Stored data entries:

== Segment start ==

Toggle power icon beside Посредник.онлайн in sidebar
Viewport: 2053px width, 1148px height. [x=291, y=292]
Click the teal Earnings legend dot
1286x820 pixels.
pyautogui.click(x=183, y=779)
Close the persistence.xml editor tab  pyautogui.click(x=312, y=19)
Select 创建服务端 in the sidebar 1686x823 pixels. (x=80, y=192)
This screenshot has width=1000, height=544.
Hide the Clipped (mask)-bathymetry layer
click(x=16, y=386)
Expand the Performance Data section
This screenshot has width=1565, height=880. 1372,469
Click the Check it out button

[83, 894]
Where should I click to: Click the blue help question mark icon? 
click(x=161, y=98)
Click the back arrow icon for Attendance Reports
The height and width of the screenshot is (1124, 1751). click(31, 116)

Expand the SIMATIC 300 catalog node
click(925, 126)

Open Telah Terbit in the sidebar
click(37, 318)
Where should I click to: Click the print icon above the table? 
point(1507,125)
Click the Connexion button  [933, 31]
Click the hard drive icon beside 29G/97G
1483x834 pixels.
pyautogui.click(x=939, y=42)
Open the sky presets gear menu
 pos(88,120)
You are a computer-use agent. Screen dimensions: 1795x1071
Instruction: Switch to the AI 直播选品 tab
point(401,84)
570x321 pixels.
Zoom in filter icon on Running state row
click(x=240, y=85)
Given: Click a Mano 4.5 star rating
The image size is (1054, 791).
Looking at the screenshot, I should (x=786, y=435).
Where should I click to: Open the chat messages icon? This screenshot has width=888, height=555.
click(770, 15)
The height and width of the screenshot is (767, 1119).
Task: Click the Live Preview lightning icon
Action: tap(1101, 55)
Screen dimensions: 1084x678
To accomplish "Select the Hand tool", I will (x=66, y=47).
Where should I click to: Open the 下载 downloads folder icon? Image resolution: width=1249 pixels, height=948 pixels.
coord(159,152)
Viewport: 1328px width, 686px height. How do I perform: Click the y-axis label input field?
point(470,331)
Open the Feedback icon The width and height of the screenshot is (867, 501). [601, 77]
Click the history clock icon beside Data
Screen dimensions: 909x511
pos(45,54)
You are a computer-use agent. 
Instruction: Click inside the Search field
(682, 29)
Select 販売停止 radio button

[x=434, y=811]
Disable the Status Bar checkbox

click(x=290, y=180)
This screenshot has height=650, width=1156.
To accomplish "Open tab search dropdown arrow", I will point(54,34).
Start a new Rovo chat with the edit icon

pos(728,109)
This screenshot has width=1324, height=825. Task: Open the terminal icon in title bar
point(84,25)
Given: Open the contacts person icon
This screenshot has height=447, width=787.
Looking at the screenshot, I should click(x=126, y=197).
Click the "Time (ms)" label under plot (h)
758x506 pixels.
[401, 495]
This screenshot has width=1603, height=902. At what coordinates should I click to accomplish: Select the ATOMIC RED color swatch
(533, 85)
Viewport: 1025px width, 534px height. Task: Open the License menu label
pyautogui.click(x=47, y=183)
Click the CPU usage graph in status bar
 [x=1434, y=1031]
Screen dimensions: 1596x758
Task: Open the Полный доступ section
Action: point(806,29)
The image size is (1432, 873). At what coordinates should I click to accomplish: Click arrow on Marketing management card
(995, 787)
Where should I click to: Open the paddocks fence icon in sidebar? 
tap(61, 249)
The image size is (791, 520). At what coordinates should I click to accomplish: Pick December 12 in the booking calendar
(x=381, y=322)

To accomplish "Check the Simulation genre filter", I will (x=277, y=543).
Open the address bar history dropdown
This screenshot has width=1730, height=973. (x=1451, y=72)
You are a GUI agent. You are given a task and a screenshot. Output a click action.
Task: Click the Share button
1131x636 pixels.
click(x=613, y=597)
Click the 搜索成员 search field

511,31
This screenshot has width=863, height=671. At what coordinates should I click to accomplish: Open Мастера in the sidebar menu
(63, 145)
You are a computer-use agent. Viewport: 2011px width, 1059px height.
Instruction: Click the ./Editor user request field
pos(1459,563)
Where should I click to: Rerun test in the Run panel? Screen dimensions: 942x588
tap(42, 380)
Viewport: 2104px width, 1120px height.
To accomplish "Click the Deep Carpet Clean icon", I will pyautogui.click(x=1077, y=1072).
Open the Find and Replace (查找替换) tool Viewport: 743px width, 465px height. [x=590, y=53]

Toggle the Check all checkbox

== Segment end ==

:: Work order ::
Only the number is wanted: how many lines of these entries contain the string "computer"?

:: Answer area ::
3